## Text shown

_ _ _

The project, called EVIDENCE, is headed by Professor Dr. Lars Kaestner of Saarland University (Germany) and developed together with partners from France, Switzerland, the Netherlands and Great Britain. The European Union supports the initiative through a grant of €4 million that the experts will use to gain a better understanding of the red blood cells and to learn more about how they are influenced by their extra-cellular environment.
Within the EU Project EVIDENCE, the experts will use mathematical models to better understand how blood flows in the body, which could serve as a basis for many more research projects and experimental studies of blood flow and could particularly be useful to have a greater insight into the behaviour of red blood cells.
Specific goals of this collaborative research programme include the development of novel diagnostic techniques for rare anaemic disorders such as those similar to sickle cell anaemia, developing an artificial, lab-scale spleen and methods for producing red blood cells in the laboratory.
“That particular sub-project is important for the transfusion sector”, states Kaestner, the head of the project, who points out that “While the technology already exists to produce artificial blood, a single batch can cost several hundred thousand Euros. For this, improving the production process and, thus, making the manufacture of blood substitutes more cost-effective, could generate significant benefits, as it would complement natural sources of blood and would allow the artificial blood substitutes to be tailored for complex medical conditions”.
Red blood cells (erythrocytes) are the pack animals of the human circulatory system. They transport oxygen to the places in the body where it’s needed: to the cells that make up our muscles and organs. They also carry away the waste product carbon dioxide. But if the number of red blood cells is too high or too low, if the cells are not able to flow properly, if they become deformed or their function is somehow impaired, a whole range of health problems and diseases can result.
Therefore, it’s fundamentally important that we understand how erythrocytes behave in the body’s circulatory system. However, until now, experimental configurations have only been partially successful in reproducing the in vivo environment, since they have not been able to reproduce the flow conditions found in the body due to the blood is hardly ever flowing while the experts perform medical diagnostics in test in tubes or on microscope slides.

_ _ _

[Items from a dataset]
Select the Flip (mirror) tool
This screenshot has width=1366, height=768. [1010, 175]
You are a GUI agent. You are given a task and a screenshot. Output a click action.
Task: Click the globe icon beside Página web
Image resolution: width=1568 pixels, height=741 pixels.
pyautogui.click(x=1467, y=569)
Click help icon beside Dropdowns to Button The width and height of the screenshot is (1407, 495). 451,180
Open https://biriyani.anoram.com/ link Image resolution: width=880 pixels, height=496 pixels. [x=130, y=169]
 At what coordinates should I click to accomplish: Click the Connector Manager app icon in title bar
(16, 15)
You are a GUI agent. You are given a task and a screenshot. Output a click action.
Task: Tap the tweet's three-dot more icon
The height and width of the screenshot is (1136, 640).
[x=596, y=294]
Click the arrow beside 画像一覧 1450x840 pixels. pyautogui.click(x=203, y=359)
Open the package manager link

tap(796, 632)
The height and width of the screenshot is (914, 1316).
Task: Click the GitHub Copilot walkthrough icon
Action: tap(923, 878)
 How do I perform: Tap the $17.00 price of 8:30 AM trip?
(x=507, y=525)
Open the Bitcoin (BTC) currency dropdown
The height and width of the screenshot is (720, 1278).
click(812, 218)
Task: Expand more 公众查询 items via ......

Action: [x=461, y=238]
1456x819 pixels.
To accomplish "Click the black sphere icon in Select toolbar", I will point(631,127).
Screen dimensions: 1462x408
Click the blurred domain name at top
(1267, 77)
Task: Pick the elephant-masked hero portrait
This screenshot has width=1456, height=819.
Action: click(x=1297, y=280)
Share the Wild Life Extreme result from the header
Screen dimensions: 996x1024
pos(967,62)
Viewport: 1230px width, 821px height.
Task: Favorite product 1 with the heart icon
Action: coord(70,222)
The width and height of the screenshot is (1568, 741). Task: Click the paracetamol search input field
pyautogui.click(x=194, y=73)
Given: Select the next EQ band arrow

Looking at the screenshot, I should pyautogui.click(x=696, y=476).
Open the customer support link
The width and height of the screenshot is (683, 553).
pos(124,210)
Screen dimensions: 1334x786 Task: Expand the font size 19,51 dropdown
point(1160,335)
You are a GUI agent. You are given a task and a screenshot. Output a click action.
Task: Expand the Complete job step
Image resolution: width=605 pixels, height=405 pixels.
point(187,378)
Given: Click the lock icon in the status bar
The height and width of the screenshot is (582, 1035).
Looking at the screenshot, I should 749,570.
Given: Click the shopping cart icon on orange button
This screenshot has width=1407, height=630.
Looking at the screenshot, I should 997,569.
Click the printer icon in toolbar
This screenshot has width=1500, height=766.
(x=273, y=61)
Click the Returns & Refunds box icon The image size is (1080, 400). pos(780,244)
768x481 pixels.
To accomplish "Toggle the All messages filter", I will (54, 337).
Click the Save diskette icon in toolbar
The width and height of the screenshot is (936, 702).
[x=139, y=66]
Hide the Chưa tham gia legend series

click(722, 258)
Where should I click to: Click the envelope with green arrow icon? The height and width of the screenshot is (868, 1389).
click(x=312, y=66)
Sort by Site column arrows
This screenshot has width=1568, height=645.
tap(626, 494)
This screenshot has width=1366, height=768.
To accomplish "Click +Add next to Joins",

_ _ _

## Prompt A
Extract from the text on the EVIDENCE project the passage starting with "Specific goals of" and going on through "in the laboratory.".
## Prompt B
Answer these questions from the text on the EVIDENCE project:
(i) How large is the grant the European Union gives the initiative?
(ii) What waste product do red blood cells carry away?
(iii) What can a single batch of artificial blood cost?
## Prompt C
How would you sum up the text on the EVIDENCE project in two sentences?
You can do without the records.

## Task output A
Specific goals of this collaborative research programme include the development of novel diagnostic techniques for rare anaemic disorders such as those similar to sickle cell anaemia, developing an artificial, lab-scale spleen and methods for producing red blood cells in the laboratory.

## Task output B
(i) €4 million
(ii) Carbon dioxide
(iii) Several hundred thousand Euros

## Task output C
The EVIDENCE project is headed by Professor Dr. Lars Kaestner of Saarland University with partners from France, Switzerland, the Netherlands and Great Britain, and it receives €4 million from the European Union to better understand red blood cells and how their extra-cellular environment influences them. Its work includes mathematical models of blood flow, new diagnostic techniques for rare anemic disorders, an artificial lab-scale spleen and methods for producing red blood cells in the laboratory, and Kaestner says cheaper artificial blood production could bring significant benefits.